Seine Backöfen befeuert Lambertz mit Erdgas. „Wer jetzt Erdgas vom Spotmarkt kaufen muss, bekommt erhebliche Schwierigkeiten. Wir sind zumindest bis Jahresende abgesichert“, sagt Hermann Bühlbecker, Alleininhaber von Lambertz. Er ist zudem froh, wenn er überhaupt noch Faltschachteln bekommt.
Hermann Bühlbecker
Der Inhaber der Keks- und Lebkuchenfabrik Lambertz macht sich große Sorgen: „Wir haben eine Energiekrise, Rohstoffkrise, Verpackungs- und Logistikkrise alles auf einmal. So etwas habe ich noch nie erlebt.“
Bild: dpa
„Wir haben eine Energiekrise, Rohstoffkrise, Verpackungs- und Logistikkrise, alles auf einmal.

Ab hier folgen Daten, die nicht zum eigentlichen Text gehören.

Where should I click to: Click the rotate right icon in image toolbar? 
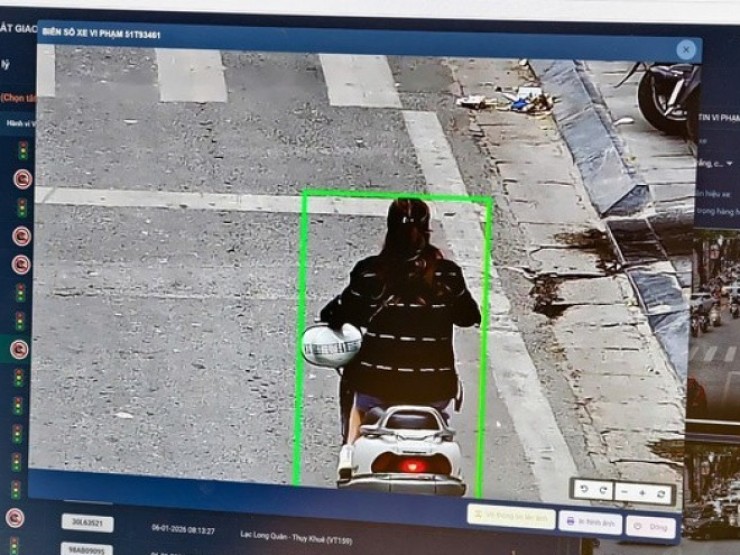pos(602,491)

So etwas habe ich noch nie erlebt“, sagt der Unternehmer. Die erste Kostenwelle durch die Pandemie sei noch nicht verarbeitet, jetzt würden die Firmen von der zweiten Welle des Ukrainekriegs überrollt.
„Kein Hersteller kann ohne Weitergabe der dramatisch steigenden Kosten überleben“, warnt Holger Rothfuchs, Geschäftsführer Deutschland von Snackhersteller Lorenz. Verbraucher müssten sich auf höhere Preise für Lebensmittel einstellen. Branchenexperten halten teilweise zweistellige Erhöhungen für notwendig. Der Handel sieht sich von allen Seiten plötzlich mit hohen Preisforderungen konfrontiert.

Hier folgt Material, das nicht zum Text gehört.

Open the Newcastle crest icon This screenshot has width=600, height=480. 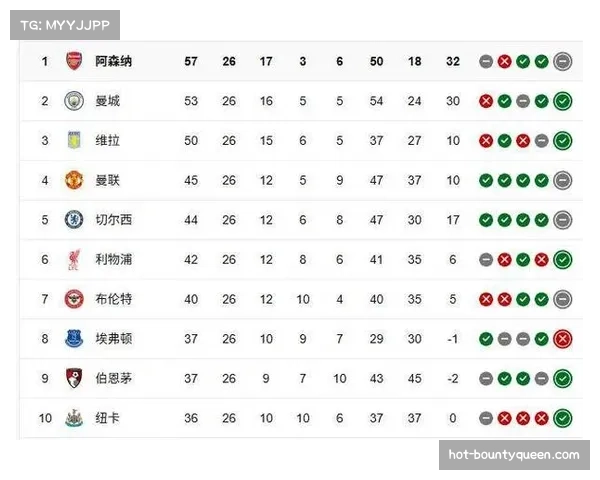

Bühlbecker sieht die zeitliche Dynamik als das große Problem. „Wir Mittelständler haben keine Möglichkeit, die Mehrkosten sofort an den Handel weiterzugeben.“ Preisabsprachen gelten meist für ein halbes oder ganzes Jahr. Die Verhandlungen ziehen sich meist über Monate hin. In diesem Winter waren viele eskaliert: Händler wie Edeka listeten viele Markenprodukte etwa von Eckes-Granini, PepsiCo oder Mondelez aus.
Eine Abkehr von „alten“ Verhandlungsritualen zwischen Handel und Herstellern fordert deshalb Roland Verdev, Geschäftsführer von The Family Butchers: „Jetzt pressiert es, sonst könnten viele Unternehmen einen Genickbruch erleiden.“ Deutschlands zweitgrößter Wurst- und Schinkenproduzent bekommt Signale, dass der Handel die notwendigen Preiserhöhungen annimmt. „Einige Handelspartner sind bereit, über Monatspreise zu sprechen statt wie sonst üblich über Halbjahres- oder Jahrespreise“, so Verdev.

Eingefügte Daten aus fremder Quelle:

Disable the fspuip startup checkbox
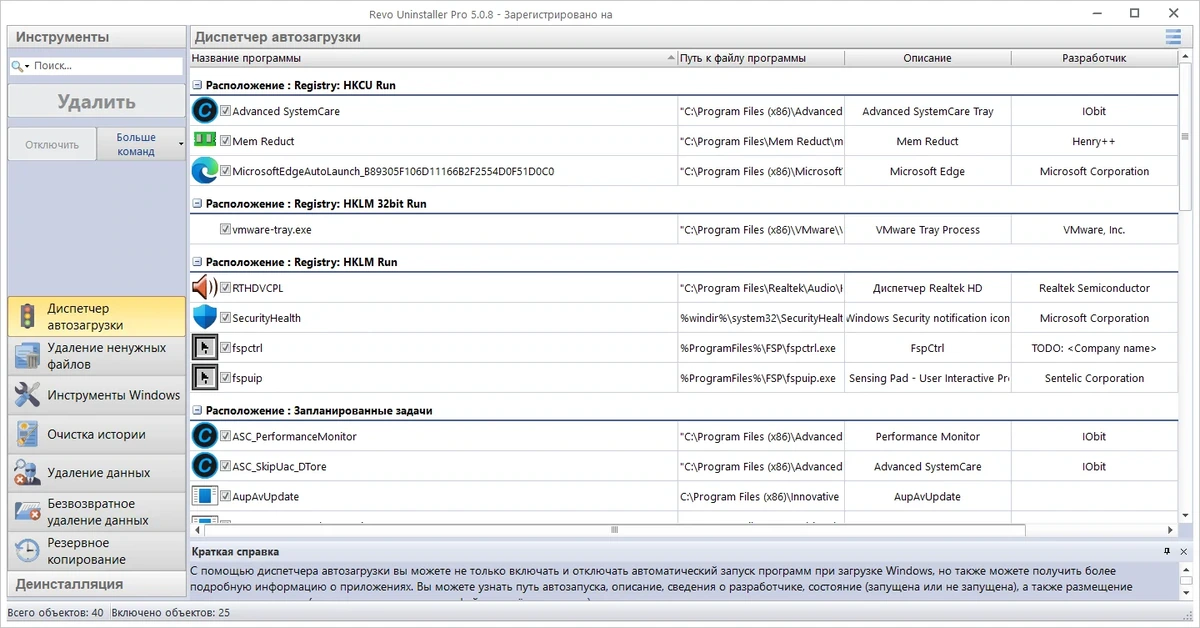This screenshot has height=628, width=1200. [x=225, y=378]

Bereits vergangene Woche hatte Deutschlands größter Fleischproduzent Tönnies seine Kontrakte mit dem Handel ausgesetzt und eine sofortige Anpassung der Preise verlangt. Tönnies beruft sich auf „höhere Gewalt“ und „massive Störungen sämtlicher Geschäftsgrundlagen“: Strom- und Gaslieferanten machten von ihrem Sonderkündigungsrecht aufgrund höherer Gewalt Gebrauch. Die Logistik berufe sich auf Force majeure, weil ukrainische Fahrer ausfallen.
Fleischtheke
Die großen Fleischproduzenten wie Tönnies, Westfleisch und Vion verlangen vom Handel eine schnelle Anpassung der Preise nach oben.
Bild: dpa
Auch die Mitbewerber Westfleisch und Vion erheben seit Montag Krisenaufschläge von mehr als fünf Cent pro Kilo Fleisch. Hubert Kelliger, Vertriebsleiter von Westfleisch, beobachtet: „Der Handel ist verständnisvoll, macht Verträge auf.“ Kelliger erwartete am Montag „schnelle Ergebnisse mit dem Handel schon in diesen Tagen“.
Die großen Lebensmittelketten in Deutschland, die in hartem Wettbewerb stehen, scheuen für gewöhnlich Preiserhöhungen. Schon wenige Cent mehr treiben Kunden zur Konkurrenz. Discounter und Eigenmarken könnten profitieren, spekuliert Georgi von Nielsen IQ. Der Handel gibt sich bedeckt: „Inwiefern steigende Kosten auf den Vorstufen konkret durch die Kette weitergegeben werden, können wir aktuell nicht seriös vorhersagen“, heißt es von Rewe.
Stefanie Sabet, Geschäftsführerin der Bundesvereinigung der Deutschen Ernährungsindustrie, warnt: „Die Belastungsgrenzen der Unternehmen sind erreicht. Es braucht dringend Entlastungen, um die Versorgungssicherheit nicht zu gefährden.“ Unternehmer Bühlbecker fordert keine Subventionen, fragt sich aber: „Muss der Staat in einer Notsituation wie dieser durch Mineralölsteuer und Mehrwertsteuer kräftig mitkassieren?“ Seine Forderung: Der Staat müsse die hohen Energiepreise abfedern, sonst bliebe mancher Hersteller auf der Strecke.